Shirking and Sharking: An Economic and Legal Theory of the Firm
Eric W. Orts
University of Pennsylvania - Legal Studies Department
Working Paper No. 97-10-36
This article reexamines economic theories of the firm from a legal perspective. Focusing on the importance of legal agency authority, it recommends a revision in economic theories of the firm which emphasize agency and transactions costs, contracts, property rights and employment. A theory of the firm is advanced which combines both legal and economic principles. This theory is comprehensive enough to accommodate the fundamental insights of competing economic theories. From a legal perspective, it suggests a solution to a problem that economic theories have in defining the boundaries of firms.

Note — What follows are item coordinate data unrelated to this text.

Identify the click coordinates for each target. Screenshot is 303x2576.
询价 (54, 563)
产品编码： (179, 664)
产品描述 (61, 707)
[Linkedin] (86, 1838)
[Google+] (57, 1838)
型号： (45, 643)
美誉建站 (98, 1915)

Business enterprise is described as involving both consumer markets for goods and services and organizational metamarkets of firms. The costs of agents and principals, among other important factors, determine which firms survive over time. Firms are described in terms of control, ownership, and employment on a spectrum ranging from pure sole proprietorships to corporate groups. The article also recommends that a theory of the firm should include the costs of opportunism or sharking by principals or quasi-principals through the misuse of power and authority within firms, as well as the more commonly recognized agency costs of shirking. It concludes with the implications of this analysis of the firm for the regulation of opportunism in the law of enterprise organization. In particular, the costs of sharking support judicial review of fiduciary duties in four different areas: oppression of minority shareholders, executive compensation, noncontractual harm to creditors, and financial reengineering of capital structure.